NC psychologist survives front row at Vegas concert - | WBTV Charlotte

NC psychologist survives front row at Vegas concert

(Photo courtesy Karen Henson) (Photo courtesy Karen Henson)
(Photo courtesy Karen Henson) (Photo courtesy Karen Henson)
(Photo courtesy Karen Henson) (Photo courtesy Karen Henson)
MORGANTON, NC (WBTV) -

Karen Henson was excited to be in the front row at the Jason Aldean concert in Las Vegas Sunday night. But all that excitement soon turned to fear as a gunman fired at the crowd.

“We got as low as we could and stayed there until the shots stopped,” she says.

Henson describes a horrific scene around her – people jumping over, some bloodied, one, she says, with a gunshot to the head.

“For a moment, I thought 'as we sit here, we’re going to be trampled as these people try to come forward,'” she remembers.

The Morganton mom was there with family members, and in the chaos, linked up with a young stranger who was alone.

“We locked arms and we just ran, and as we got up and turned and had to head towards the back, we saw all the bodies and people who were hurt,” she says. “And I just made myself not look any more at those images.”

She then focused on that young woman and getting her to safety.

“I told her to focus on me and to breathe, and we were going to get out of there,” she says.

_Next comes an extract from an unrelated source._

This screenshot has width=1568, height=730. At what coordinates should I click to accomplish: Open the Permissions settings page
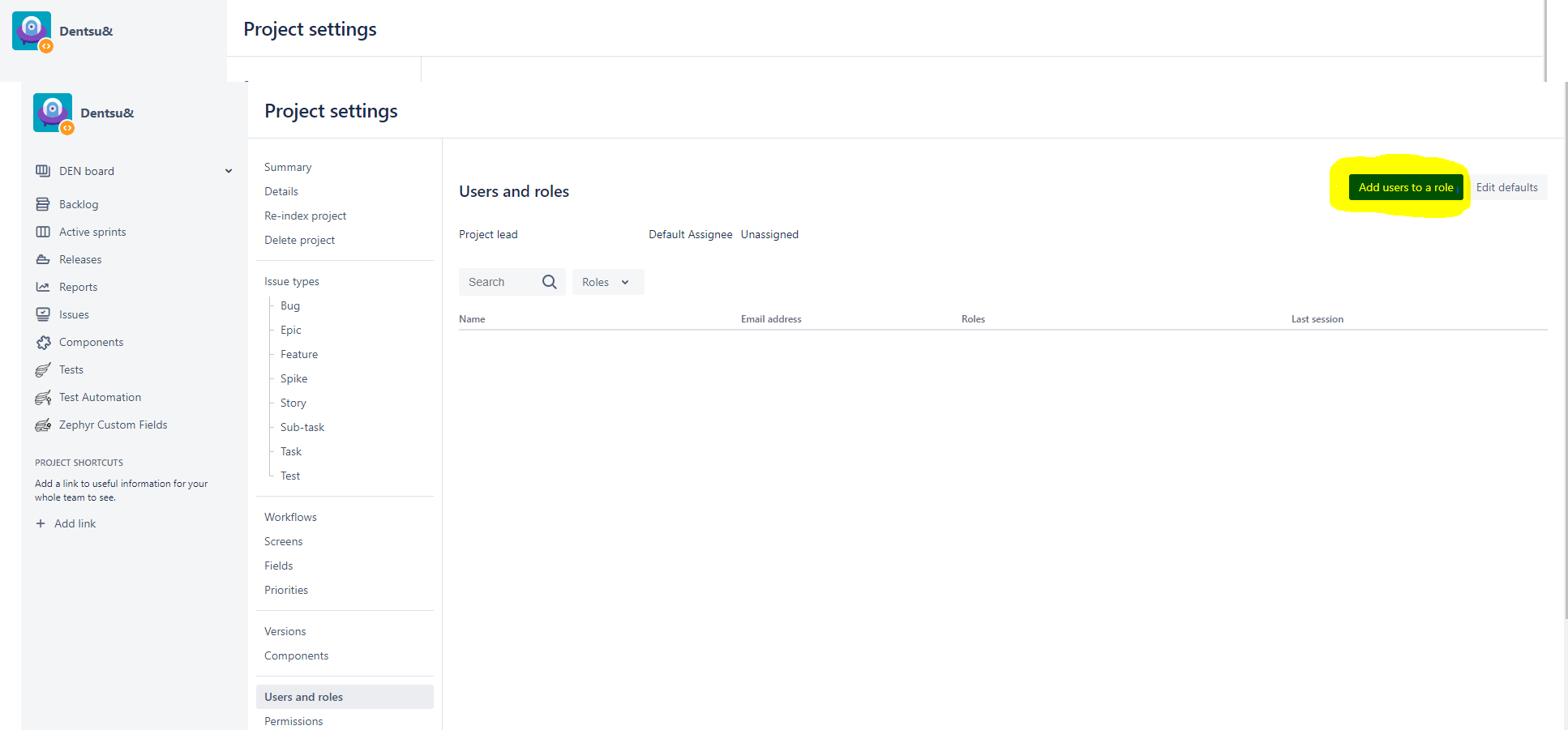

Henson and her group got out unhurt. 

Now, as a child psychologist in North Carolina, she says she recognizes the need for parents to talk with their children about these events.

“Talk about some type of safety planning and what we’ll do,” she says. “While still reinforcing that generally, we are safe.”

Henson says it is important when talking with children about these situations, to focus on the people who are helping others.

“So that kids know that there are good people, and there are positive people in the world as well,” she says.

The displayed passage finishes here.